Is computing all about Maths?
Many students are concerned about their ability in Maths, and whether they can take it at higher level in the Leaving Cert. Seán says the emphasis needs to be on how students approach and work out problems.
“I’ve talked to a lot of students in the past number of years about how good you need to be at maths in order to be able to do computer science – you need to be able to solve problems. You need to be able to look at a problem and break it down into its constituent parts and then work systematically through it and get something similar to the right answer. And then go back and improve on that if you’ve got time – which you probably won’t be able to do in a state exam. That’s what it’s all about. You don’t need to get an A in honours maths to be able to do computer science. I didn’t.”

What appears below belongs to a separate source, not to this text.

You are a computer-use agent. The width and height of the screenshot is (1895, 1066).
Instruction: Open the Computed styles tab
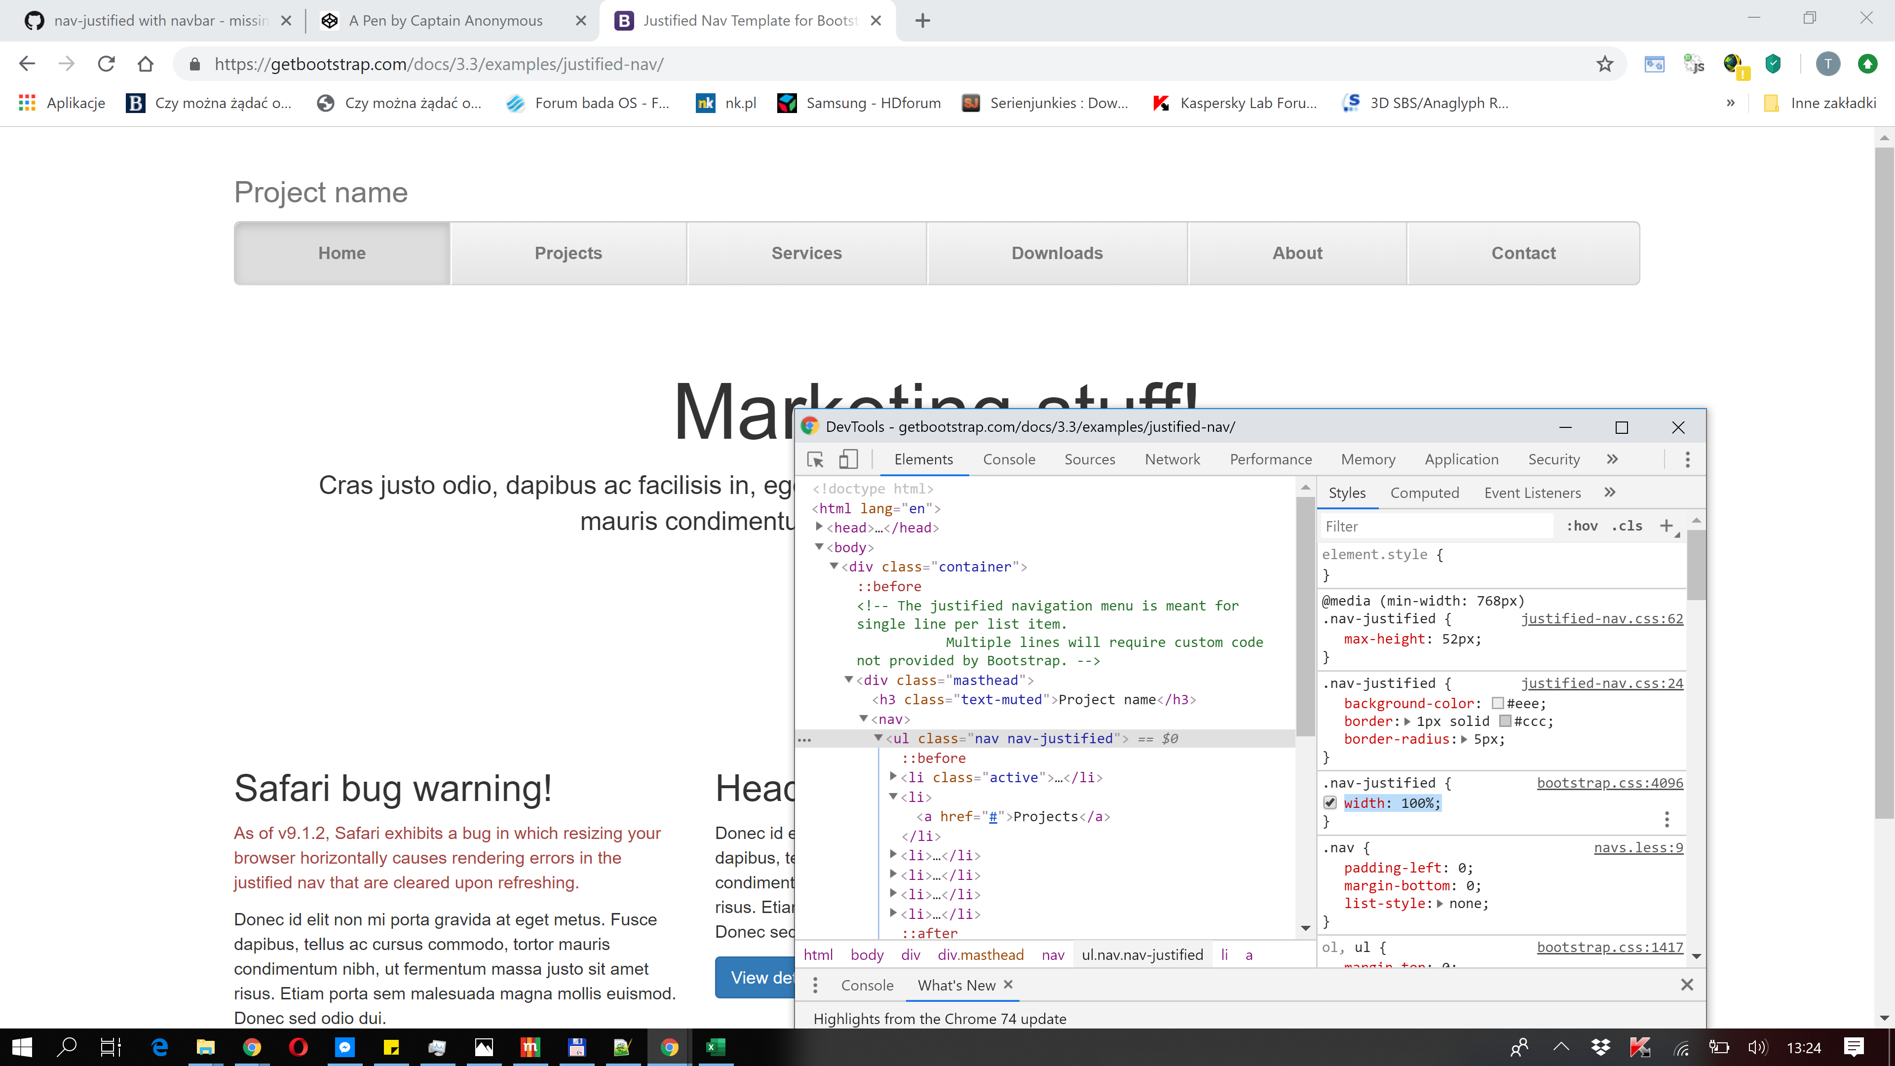(1424, 493)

He also says that students need not be programming from a young age to consider computing for third level.
“I don’t think it’s necessary that you are someone who tinkers around with programming or anything like that. The Leaving Cert is such a big course and people in Leaving Cert are busy enough that if you do the Leaving Cert you probably don’t have much of a life separate to that.”
Filling the job vacancies in technology
Although there is now a greater awareness of opportunities in technology, Seán says it’s understandable that many people don’t know what a career in software engineering or computing might entail – because they mightn’t even have indirect experience of it if they don’t know anybody involved.
“We don’t know as a profession what it is that the guidance counsellors need to know, what it is that we need to tell them. Maybe we can work together to find out what it is we need to tell them.
“Engineers Ireland, and the Irish Software Association can provide more information. Please don’t see it as just being suitable to the person who has an experience with computing because of their extra-curricular activities. A career in computing is for anyone who expresses a technical interest, who wants to become a problem solver, who wants to have a very technical career. Those are the people who we want to see pushed towards us.”
Ireland’s particular position in the technology sector means we need more and more graduates – but Seán points out that even the most populous countries in the world are short of the people they need.
“Even in India where there are tens of thousands per year graduating there’s a shortage. If you look at the US, if you look at Germany and the UK, they suffer the same type of problem that we have. We have an extra problem in that as a very small country we play in the top league of the software engineering companies in the world. We have an indigenous base – an Irish-owned set of companies that are really really strong and provide very strong employment to software engineers.
“We are in a position here where there is a global shortage and then we have created our own shortage by just being so good in the space.”